I find that if I have my first meal early (say 5:30am) that leaves me really hungry throughout the day if I go to bed at 10pm, but if I have my first meal later (say 8am) I feel like I go to bed with a full stomach and always wake up feeling bloated and heavier.

What is your experience with meal timing, and what preference do you have in terms of how it makes you feel?

[quote]MattWeitz wrote:
Hey man- great work so far!

How are your meals set up throughout the day in terms of, what time do you have your first meal and what time do you have your last meal?

I find that if I have my first meal early (say 5:30am) that leaves me really hungry throughout the day if I go to bed at 10pm, but if I have my first meal later (say 8am) I feel like I go to bed with a full stomach and always wake up feeling bloated and heavier.

What is your experience with meal timing, and what preference do you have in terms of how it makes you feel?[/quote]

Mon-Wed, I wake up at 6am and go to bed at 10pm. First meal is at 7:15ish, every 2.5-3 hours, I eat.
Thurs is my longest day (6am-3am) and it can get rough since it is such a long day.
I eat normally from 6am-7pm, but I work at the club from 8pm-2:30am. I generally get one
meal between that time and eat my last meal just before bed.
Fri & Sat are usually 10am-3am, so it isn’t too bad with timing, usually 3 hours.

I am fine as long as I am busy. The less busy that I am, the hungrier I become.

Here comes a pretty lengthy update…

Yesterday: May 3rd, 2013.
Bodyweight: 178.4

Workout: Calves & Biceps.
Both workouts taken from JM.

Calves:
A1) Standing Calf Raise:
Sets of 10 until 10 perfect reps cannot be completed. On final set, perform 20 partials.
A2) Dorsiflexion:
Each set to failure b/n standing raises. ~50,25,20,20,15, rough estimates.

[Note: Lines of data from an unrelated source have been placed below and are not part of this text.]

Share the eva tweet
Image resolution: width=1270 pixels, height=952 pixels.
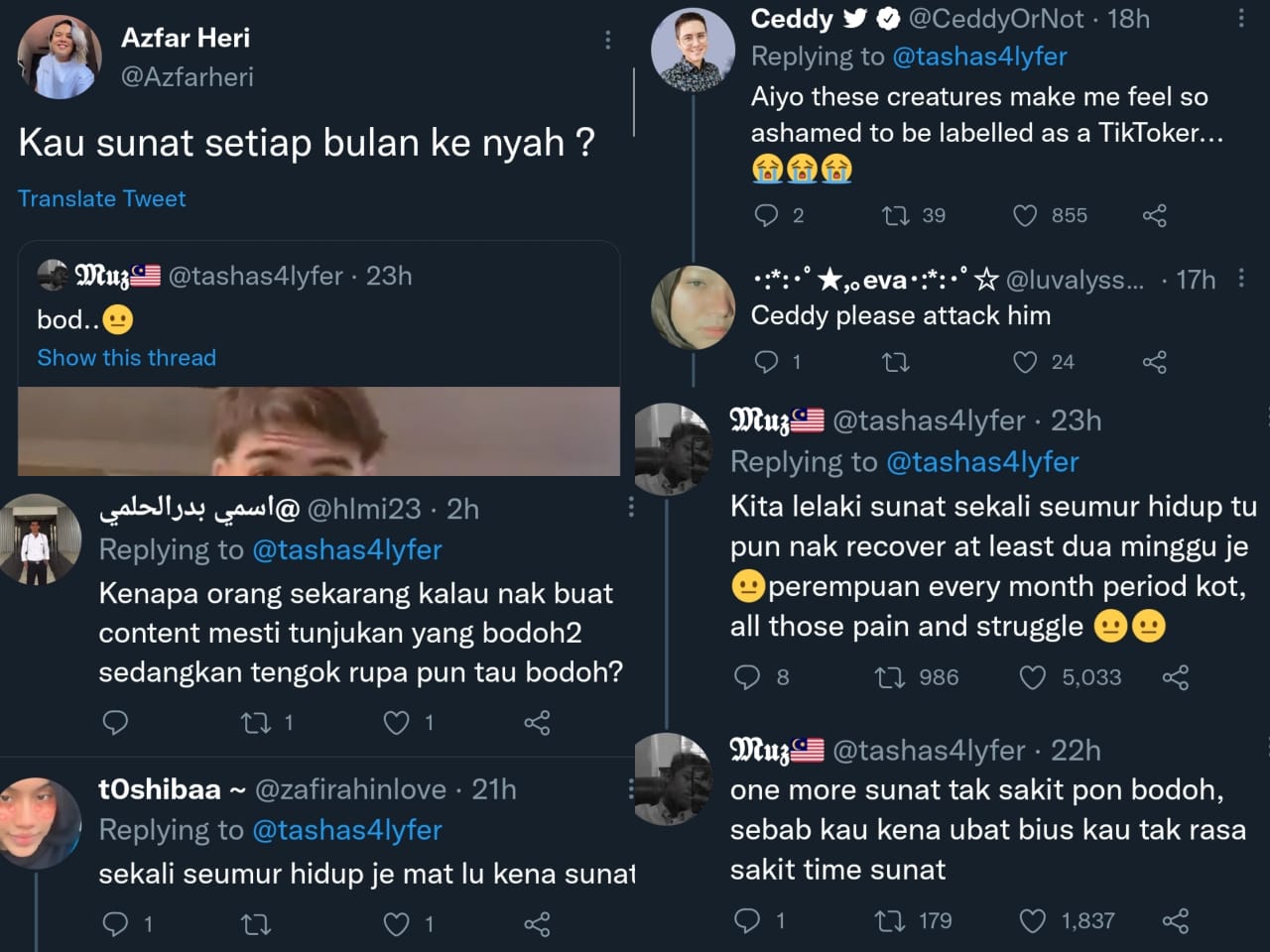pos(1154,362)
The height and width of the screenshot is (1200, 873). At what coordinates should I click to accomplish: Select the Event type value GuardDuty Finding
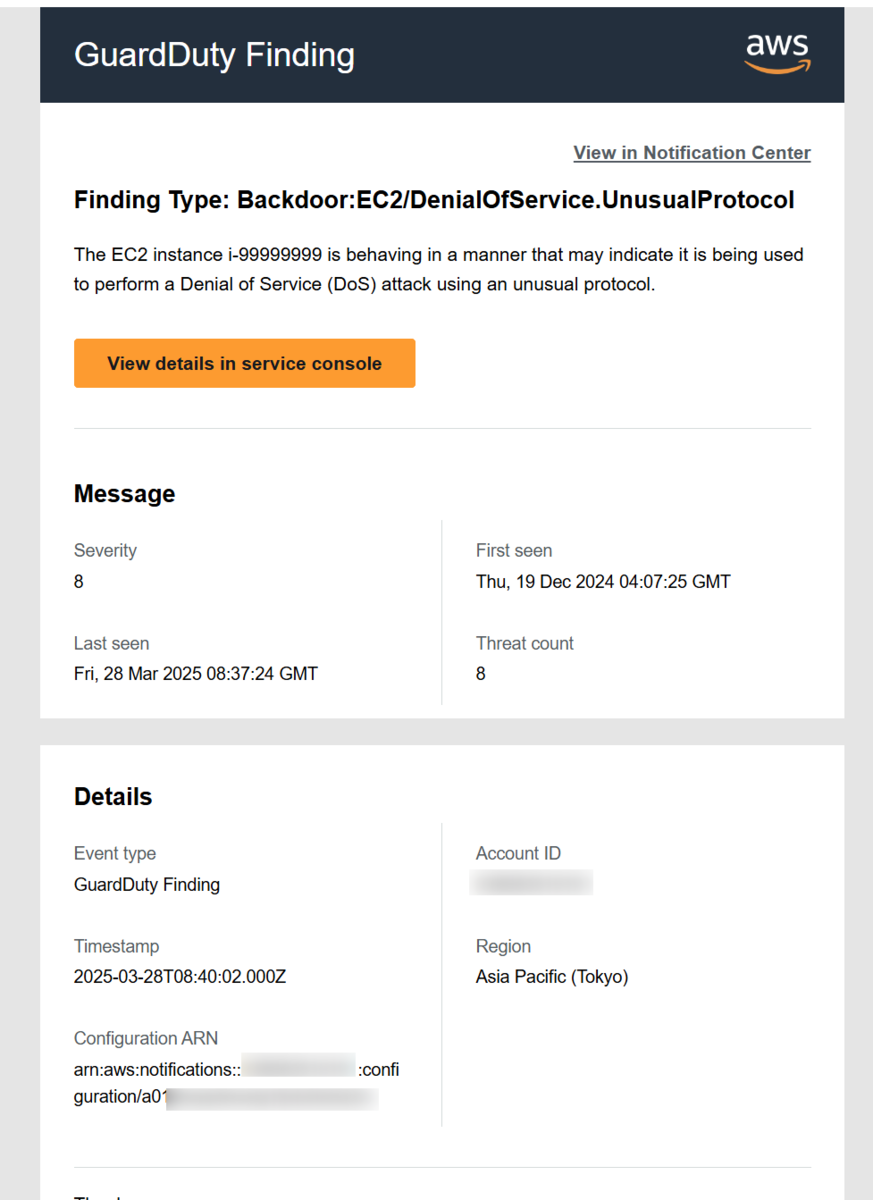[147, 885]
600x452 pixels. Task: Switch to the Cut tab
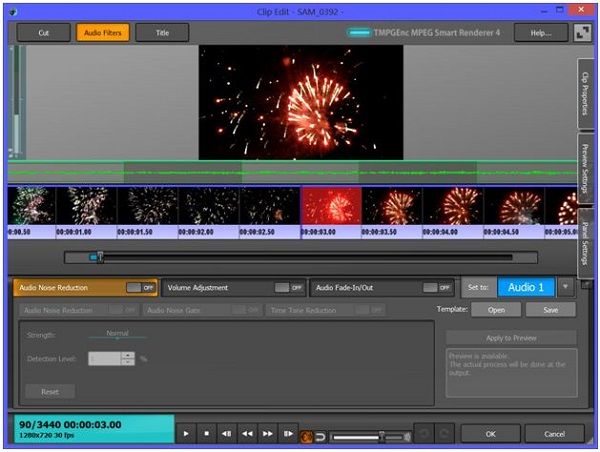coord(44,32)
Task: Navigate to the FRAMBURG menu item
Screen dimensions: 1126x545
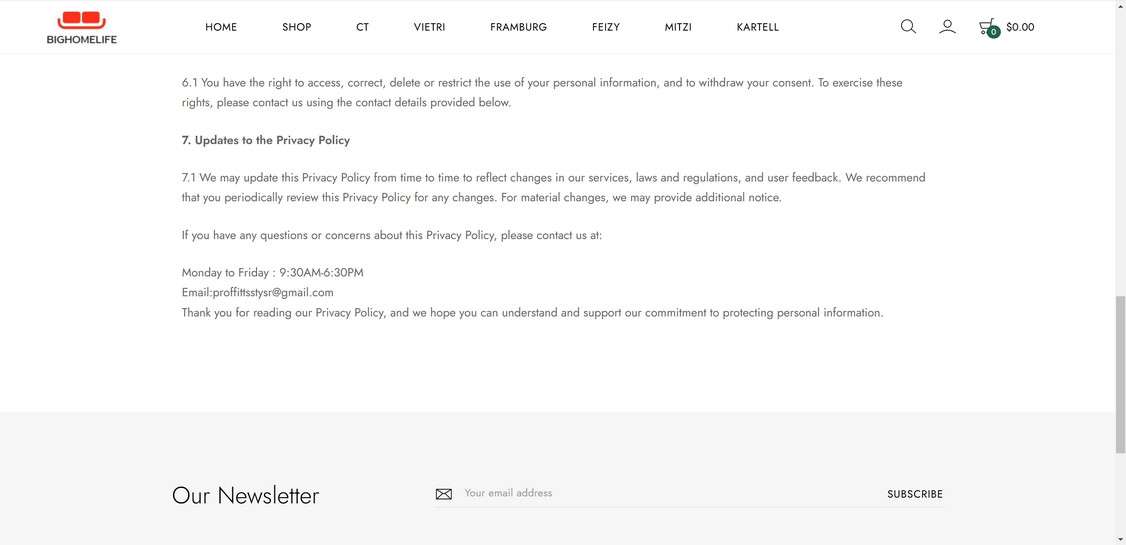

Diet is the same for this coming week. I’ve been leaning up very well, according to Shelby. No cheat meal. I still don’t think that I need one, so I am glad that he did not give me one.
…that’s probably the first time that has EVER been said while on a competition diet. haha

Pictures incoming.

9 weeks out.

Ab & Thigh. I am trying to get more posing in after my sessions for practice. I definitely get fatigued by the end of posing. I need to start thinking about a song and a routine.